Regular readers know that the only way to restore confidence in Libor is by basing it off of actual trades that are disclosed to all market participants.
As a result, the BBA is asking the UK government to require that banks provide transparency and disclose all of their asset, liability and off-balance sheet exposure details.
It is only with this data that market participants can cross-check one bank's assets with another bank's liabilities.
It is only with this data that market participants can decide which trades to include in setting Libor.
The British Bankers’ Association has asked the UK government to consider regulating and supervising the setting of the London interbank rate offered rate at the heart of Barclays’ £290m penalty for rates manipulation.
Under a historical quirk, the process of setting Libor has always been considered a private activity run by the banking trade body, although the banks who participate in the rate-setting process are regulated by the Financial Services Authority.
Barclays admitted Wednesday that its submissions to the Libor process were improperly affected by requests from traders to move the rate to the benefit of their derivative positions, as well as by a desire to make the bank look stronger during the financial crisis.....The goal of disclosure is to provide market participants with an accurate picture of what is happening. Barclays' desire to paint a false picture of greater strength confirms the need for ultra transparency.
The BBA is currently reviewing the way Libor, which is the basis for $350tn in contracts world wide, is set amid probes that have swept in nearly 20 banks and a dozen regulators on three continents.
In a statement on Thursday, the trade body said: “The British Bankers’ Association is shocked by yesterday’s report about Libor.Shocked in the same way as discovering that there is gambling going on?
“The current Libor review, with which our authorities are fully engaged, has been under way since March this year and is considering all aspects including the setting process. As part of this review we will now be asking the authorities to consider in what manner the Libor setting mechanism should be regulated in the future.”Update
The Lex column of the Financial Times supports your humble bloggers call for using actual data.
But it is also important that the industry and the regulators now rethink the way in which Libor is calculated.
Whenever possible, benchmark rates should be based on actual interbank lending rates, which are more difficult to manipulate.So that market participants can confirm the actual interbank lending rates and eliminate manipulation requires banks provide ultra transparency.
Estimates should only be used when hard data are not available and these should be routinely cross-checked against other data on bank-risk, with corroboration sought from other banks, so as to identify who is cheating.
From personal loans to mortgages, Libor affects the entire credit market. A benchmark that cannot be trusted has no point.Please re-read the highlighted text and remember that in the financial markets trust is a direct result of disclosure!
Regular readers know that your humble blogger has been writing on and talking about opacity and the harm opacity causes the financial markets since before the financial crisis. I have always done this talking about the solution: transparency.
They also know that your humble blogger has focused on structured finance and banks as examples of opaque areas of the financial system that need the sunlight provided by transparency to disinfect them.
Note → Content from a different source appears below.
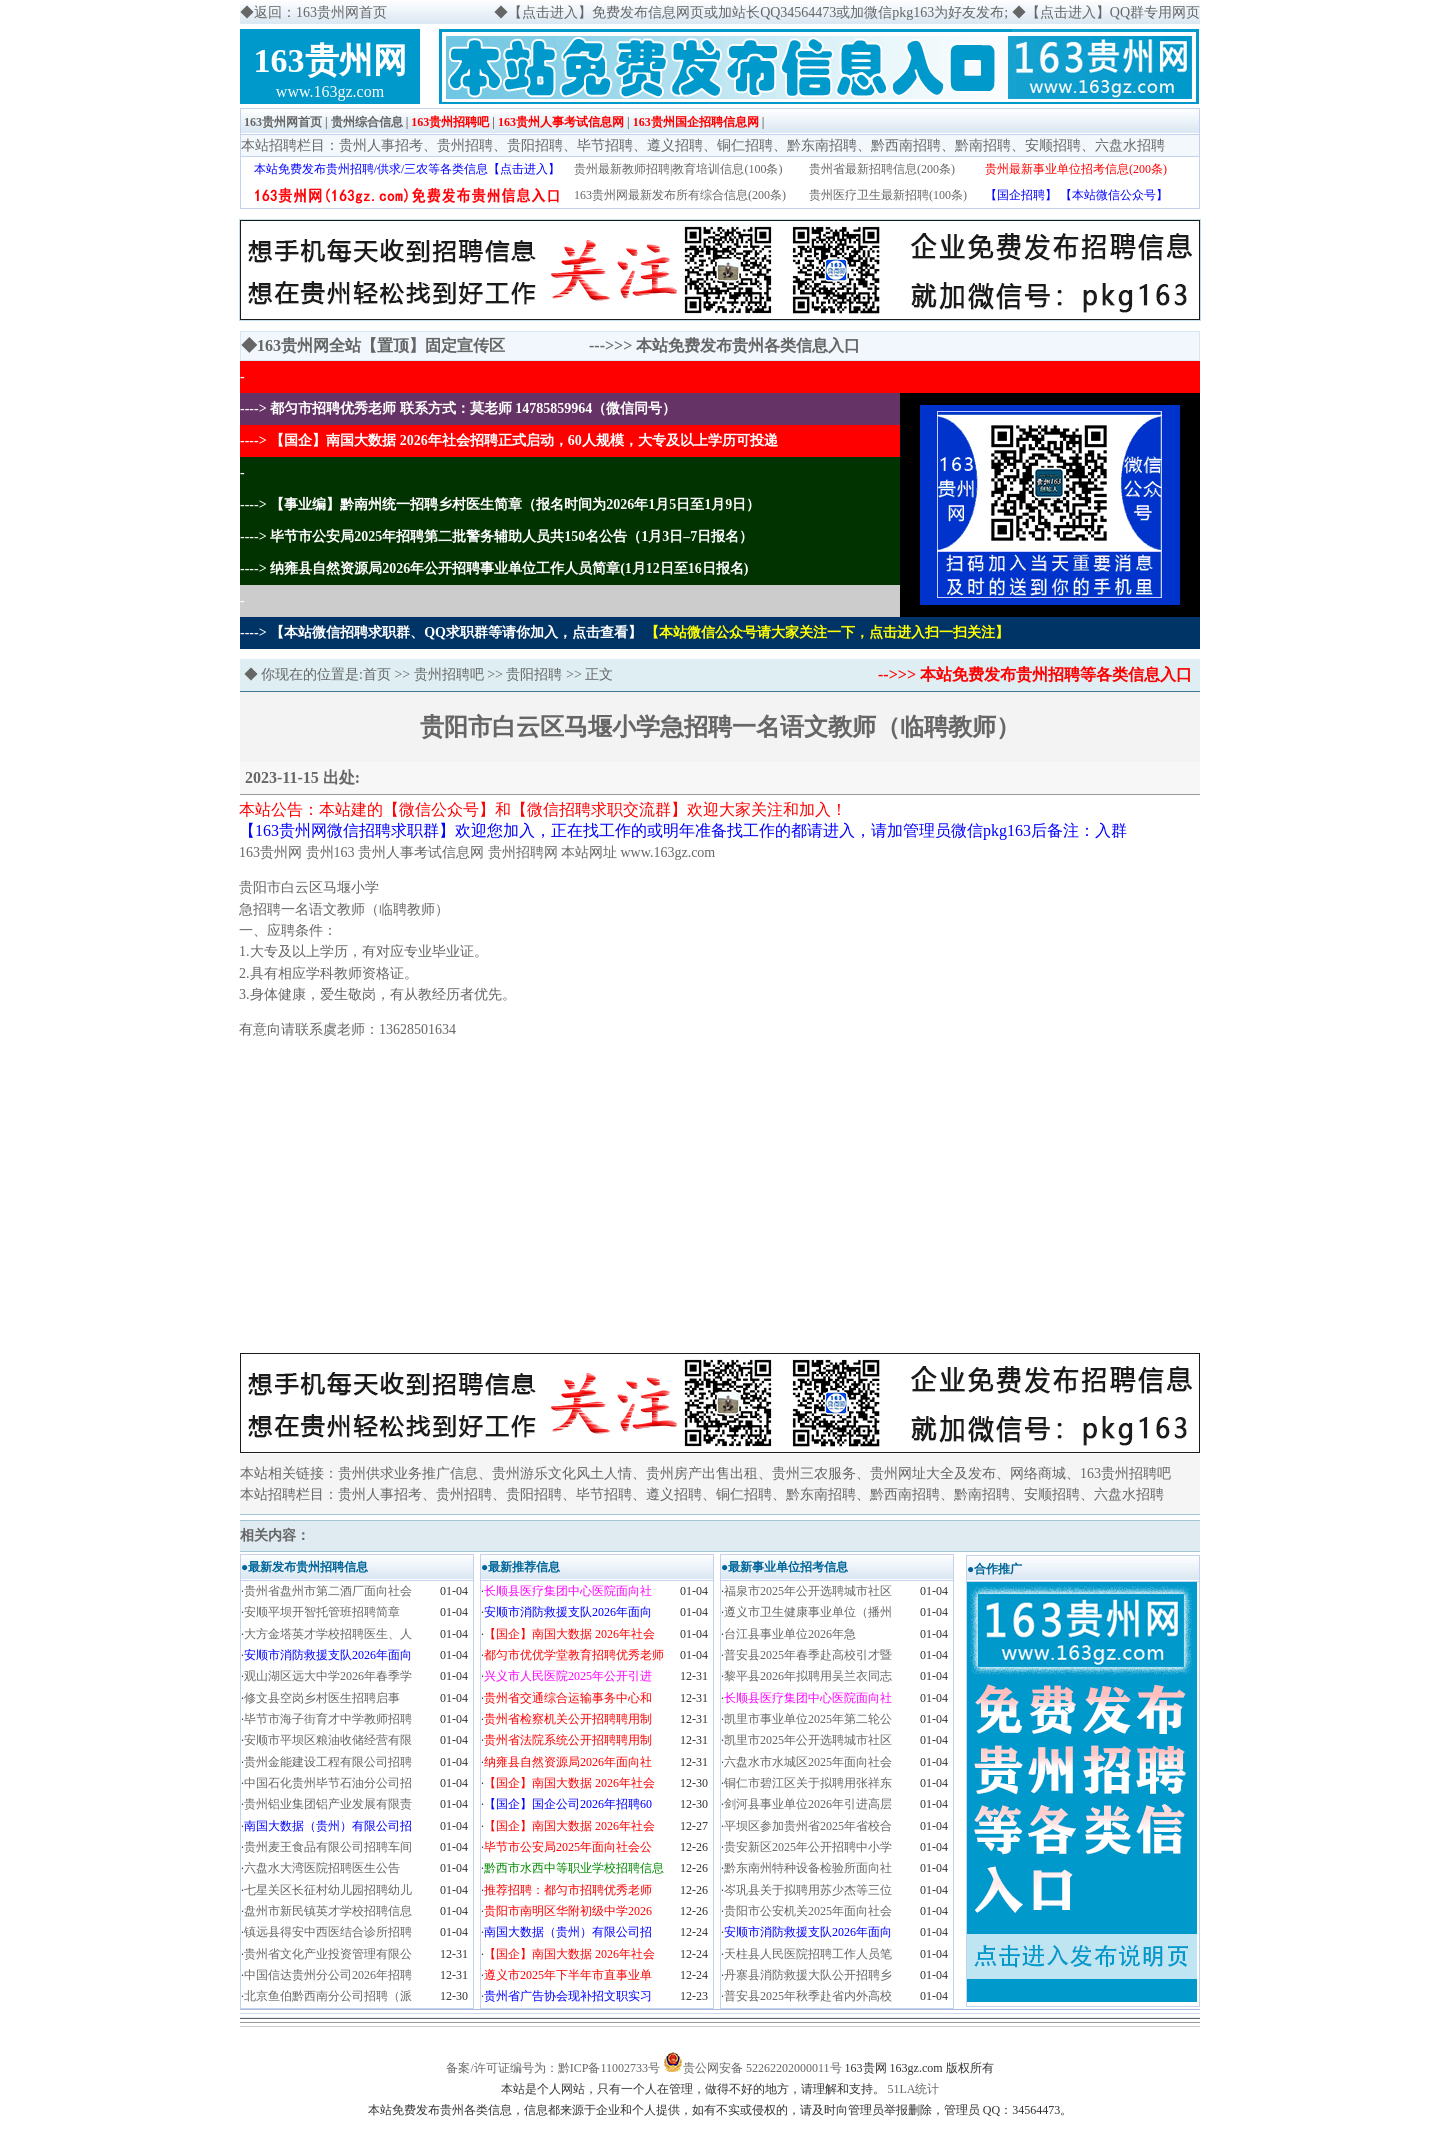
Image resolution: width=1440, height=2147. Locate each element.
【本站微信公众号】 (1114, 195)
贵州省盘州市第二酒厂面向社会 (328, 1591)
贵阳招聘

Finally, they know that Libor is just another example of opacity and the harm it does to financial markets.
That said, I want to offer a special recognition to ZeroHedge for identifying and calling attention to the Libor scandal. ZeroHedge has done a terrific job in discussing the who, what and why of the Libor scandal and calling attention to it in the first place.
If your humble blogger has added any value to the discussion, I hope it is in talking about how transparency can be used as the basis for a 'new' Libor that can be trusted and not manipulated by the banks.